▶ [Exercise goal]:
Go through the material and return every line that contains the string "agent".

▶ [Given information]:
----

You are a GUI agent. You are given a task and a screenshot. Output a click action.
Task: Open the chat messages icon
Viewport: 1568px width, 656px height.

----

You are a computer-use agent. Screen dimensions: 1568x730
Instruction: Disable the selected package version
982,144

----

▶ [Result below]:
You are a GUI agent. You are given a task and a screenshot. Output a click action.
You are a computer-use agent. Screen dimensions: 1568x730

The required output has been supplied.